### Your task
Starting at the line that contains "This screenshot has height=604, width=1020." and ending at the end of the records, rewrite those lines with "Booking Status" renamed to "Reservation Status" and everything else unchanged. Leave the pictures out of your answer.

### Data shown
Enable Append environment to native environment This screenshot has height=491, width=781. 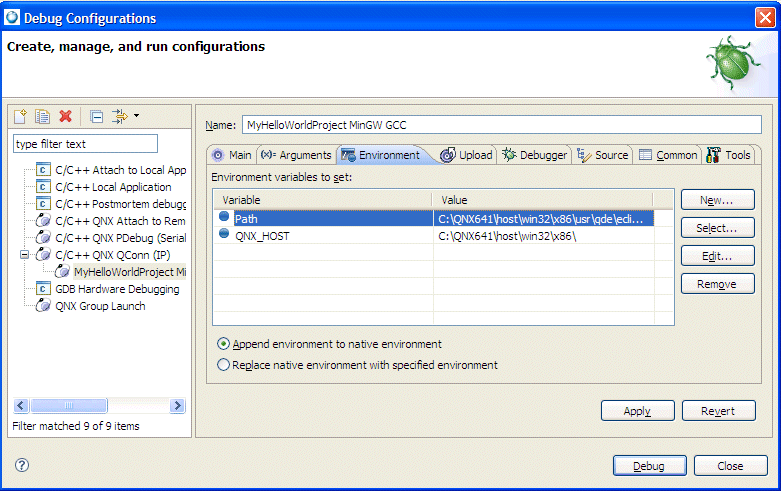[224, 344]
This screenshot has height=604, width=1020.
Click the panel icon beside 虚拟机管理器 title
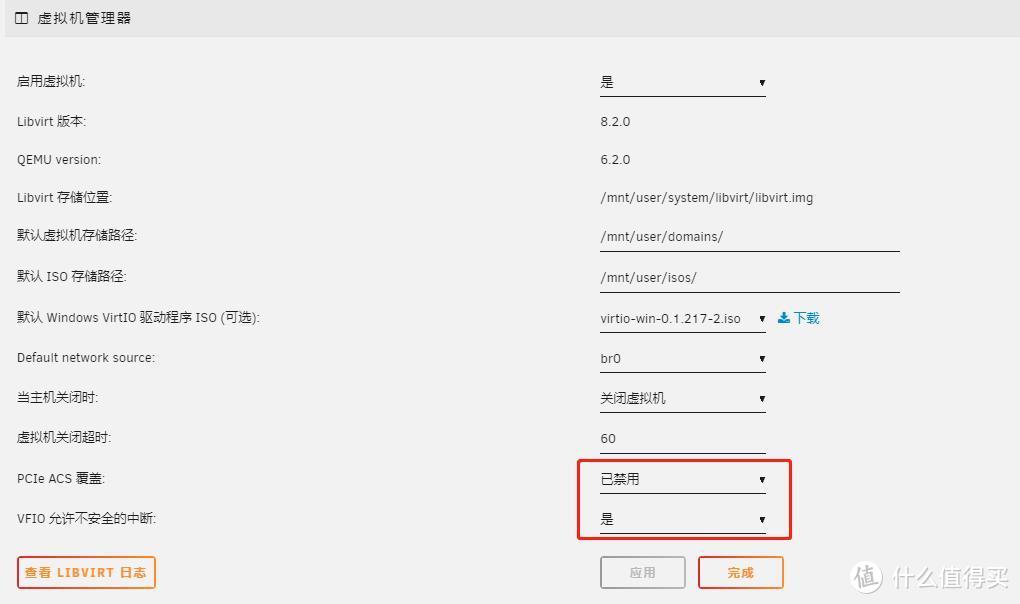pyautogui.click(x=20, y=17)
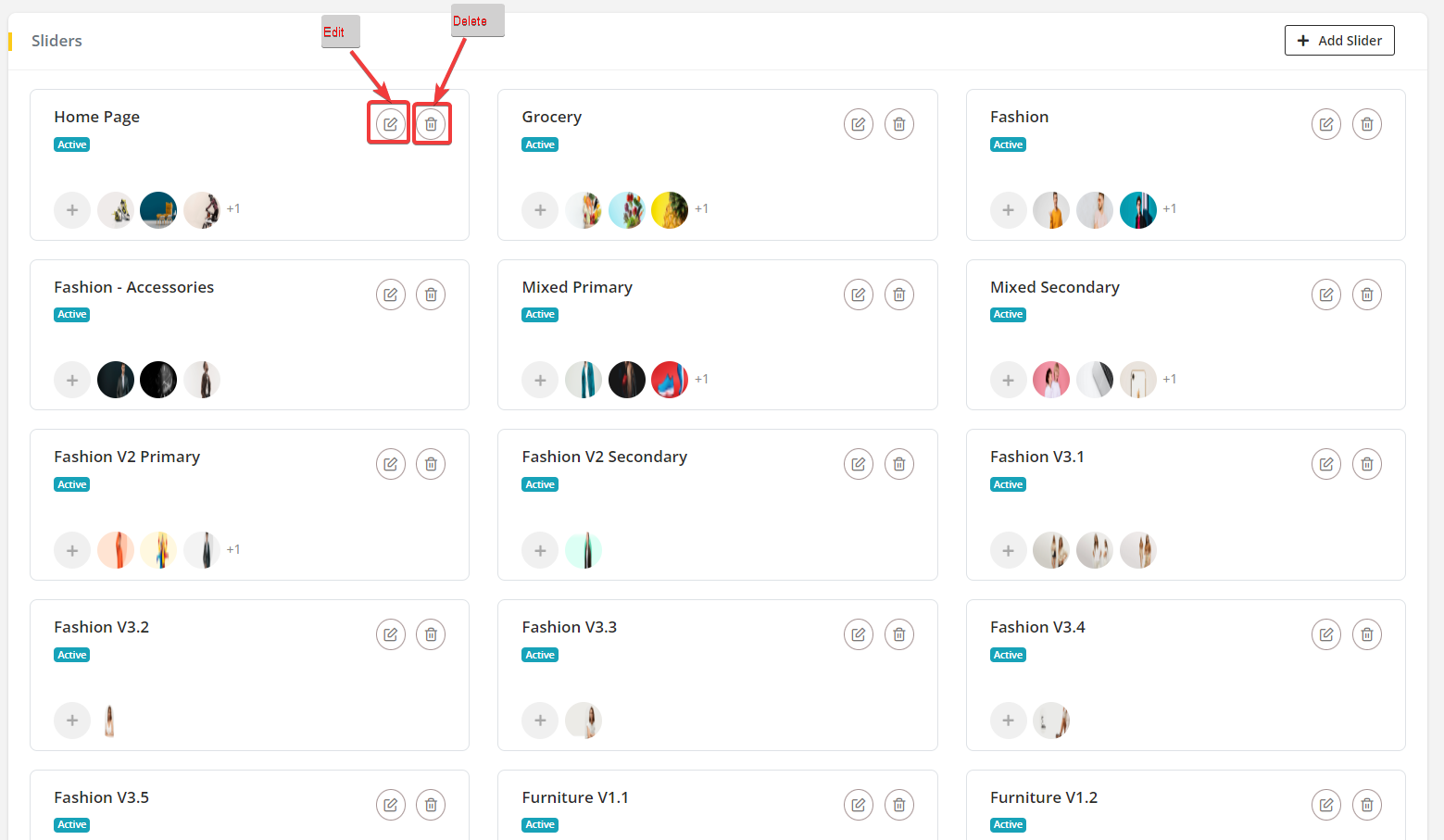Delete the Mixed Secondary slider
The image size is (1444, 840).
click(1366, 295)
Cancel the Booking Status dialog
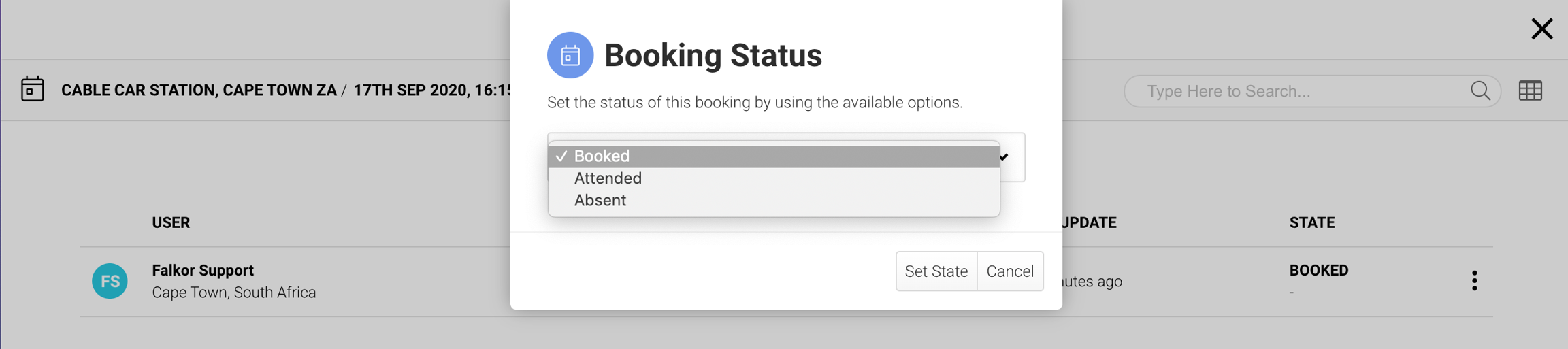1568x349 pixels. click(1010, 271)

### Task solution
This screenshot has height=604, width=1020.
Click the panel icon beside 虚拟机管理器 title
pyautogui.click(x=20, y=17)
Delete the Mixed Secondary slider
The image size is (1444, 840).
click(1366, 295)
Cancel the Reservation Status dialog
1568x349 pixels. click(1010, 271)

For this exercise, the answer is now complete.